Page
========
# scientific-papers-to-dataset

> Build structured datasets from academic papers. Use when the user wants to extract structured data from scientific literature, traverse citation graphs, search OpenAlex for papers, or create datasets from PDFs for research purposes.

- Author: Dmitrii Magas
- Repository: eamag/papers2dataset
- Version: 20260124164300
- Stars: 21
- Forks: 2
- Last Updated: 2026-02-06
- Source: https://github.com/eamag/papers2dataset
- Web: https://mule.run/skillshub/@@eamag/papers2dataset~scientific-papers-to-dataset:20260124164300

---

---
name: scientific-papers-to-dataset
description: Build structured datasets from academic papers. Use when the user wants to extract structured data from scientific literature, traverse citation graphs, search OpenAlex for papers, or create datasets from PDFs for research purposes.
========
Recorded data
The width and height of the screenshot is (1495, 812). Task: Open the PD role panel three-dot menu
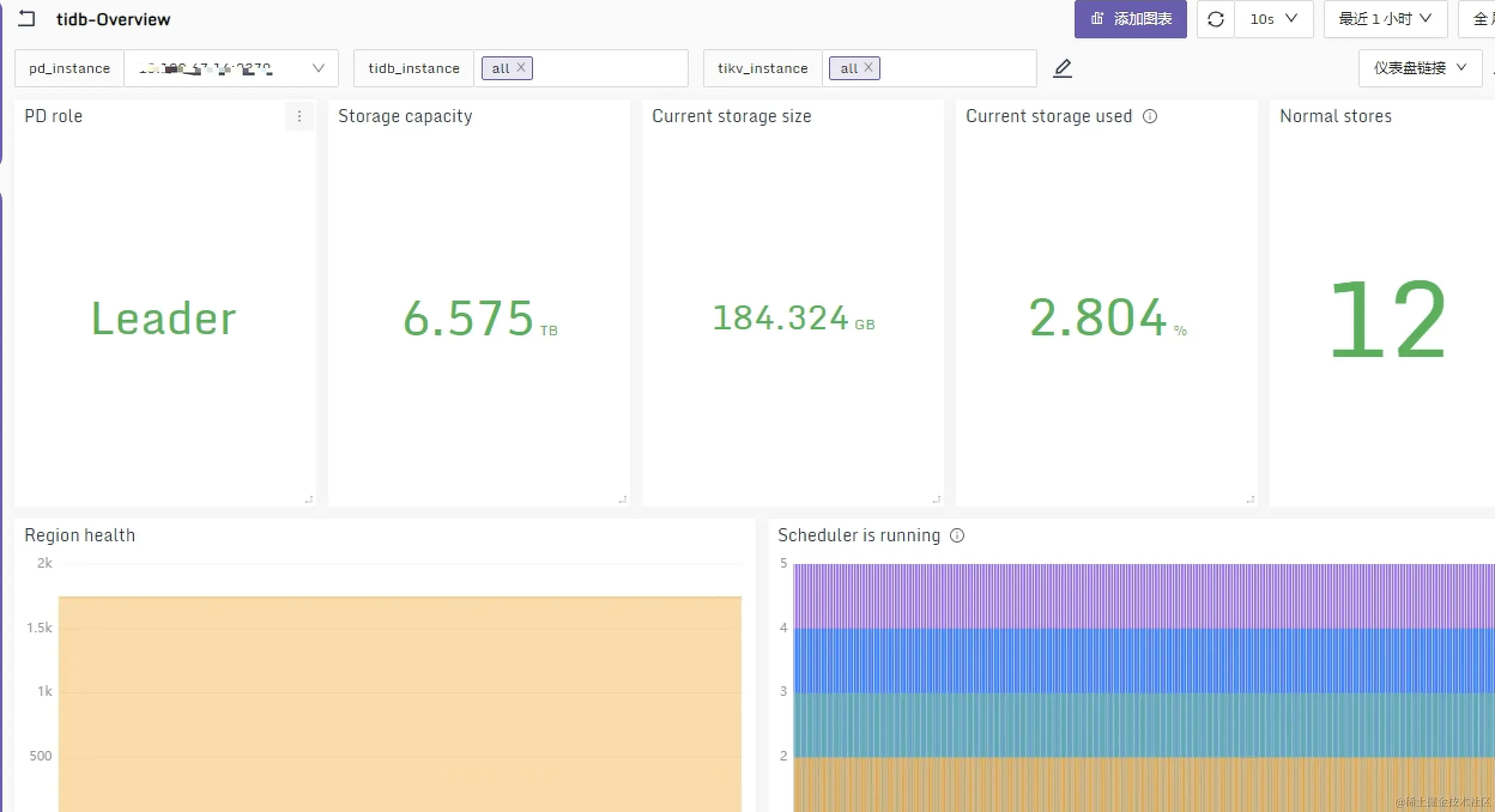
========
Work required
According to the scientific-papers-to-dataset page, which service can be searched for papers?

Reply to the task
OpenAlex